A number of commissioners and providers have been “absolutely miles apart” in their contract negotiations, the chief executive of NHS Improvement said on Thursday.

Local contracts for the next two years that were not signed at the start of the week have entered a mediation process ahead of the national deadline on 23 December. Jim Mackey said local organisations need to “cut through” the traditional “arm wrestling” over contracts.

The current contracting round is especially challenging due to the tight timescale set by national bodies, as well as the need to cover the next two financial years rather than one. The tough financial targets issued to CCGs and providers have added to the difficulty of the negotiations.

Mr Mackey called for organisations to “be reasonable” and not to “just focus on shifting risk to other parts of the system”.

Meanwhile, commissioners have raised concerns with NHS England about their allocations being reduced as a result of the new national payment tariff.

In a note seen by HSJ, NHS Clinical Commissioners said it had written to the national body “in the strongest terms” over the potential impact of the tariff on CCG finances.

Prop co’s finally merge

The Department of Health is to create a new property company to replace the two that currently exist. The move is in response to a recommendation in the forthcoming report by Sir Robert Naylor on the NHS estate.

The new entity will replace NHS Property Services and Community Health Partnerships.

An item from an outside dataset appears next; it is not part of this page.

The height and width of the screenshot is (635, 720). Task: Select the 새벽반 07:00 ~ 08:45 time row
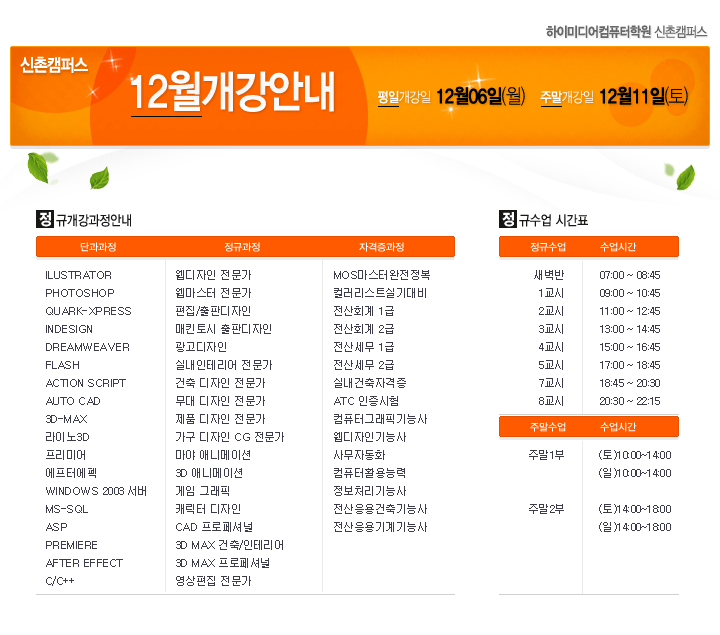coord(588,275)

It will be chaired by Ian Ellis, the current chair of NHS Property Services.

A merger of NHS Property Services and CHP, which are both wholly owned by the DH, was first proposed three and a half years ago.

HSJ reported way back then that the DH was due to set up a programme of “joint working” between the two firms with a view to a merger in 2015.

More recently, in October Simon Stevens told HSJ that NHS England was exploring the possibility of NHS organisations keeping their land sale receipts to invest in new services, rather than surrender them to central government.